Friday, February 27, 2015

Movies Part I: Lessons From A Blue Dress

From Wired--original dress image in middle, two different color corrections applied on right and left. Read the article in the link below to find out why.

And no, not Monica Lewinsky’s dress-the dress that took the internet by storm recently. The dress that, in the same week Congress was failing to fund Home Security and Jihad John was identified, everyone was talking about.

Proving once and for all that there is little relationship between what people “talk about” and what really matters.

Anyway, the dress of ambiguous color is, according to this article, which I found on Wired, clearly blue. I see the original as white and gold. If you see blue and black, you earn the gold star, or possibly the teal one.

Apparently it’s a perception problem—the issue of how our brain compensates for what it perceives as the prevailing light condition. Years before Photo Shop, the human brain was evolving to color correct our world so that we could see the ripe fruit or the hiding tiger.

What does this dress have to do with movies? Movies, as a medium, are a lot like books. They both require subscription or sales revenue, rather than depending, like most media, on advertising. They are both narrative in form—in fact, there is a close relationship in content between movies and books, although as a reader, I hasten to add that never does the movie recreate the book. The fact that both are narrative media does not mean that they use the same narrative conventions or tools—and a book can almost always tap into more subtleties and interior meanings of things.
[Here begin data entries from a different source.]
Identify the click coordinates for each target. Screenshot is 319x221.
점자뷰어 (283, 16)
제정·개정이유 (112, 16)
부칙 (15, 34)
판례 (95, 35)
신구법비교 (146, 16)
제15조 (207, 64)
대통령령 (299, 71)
The great impact of movies comes from their dreamlike power. Although some are very artistic and complex and make you think, most operate at a cognitively less complex level then books. Books train our minds and enrich our vocabulary. They are like the best lectures in the university of our lives (hang on, students, that’s a metaphor). Movies are the quad, with its nice rose garden, fountain and naked angles in the 19th century statuary (the university of our lives has a nicer quad than MMU).
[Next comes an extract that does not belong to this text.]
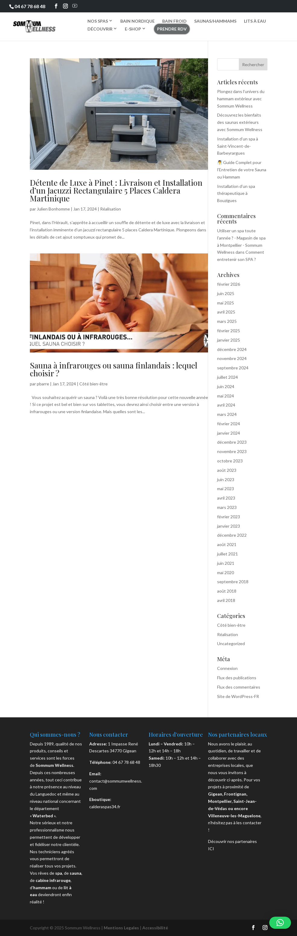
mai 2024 (225, 395)
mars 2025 (227, 321)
We still need the quad. We need the sunshine and the flowers and the angels. I’m not dismissing movies nor saying they are secondary in some cultural way to books. I’m merely observing that they touch us in a different way. And maybe I should have called the movies the art gallery, because they change more and involve more thought than the quad, but now we have to usher our metaphor off stage as it’s getting selfish and occupying too much real estate.

Back to movies. They are the dream medium. Granted, books invite you to enter into a dream world, but it requires more mental work on your part, and the dream world in a book is one that you construct just as much as the author does. My book Harry Potter is not the same as yours or even J.K. Rowling’s, but we both see Daniel Radcliffe as the movie HP.

But, even if movies more clearly communicate the writers’, actors’ and perhaps most of all, the directors’ dreams, even this medium that delivers more intact fantasy passes through our personal powers of perception. We both can watch “Pearl Harbor,” but if I know more about the actual World War II than you do, I’ll probably cringe more.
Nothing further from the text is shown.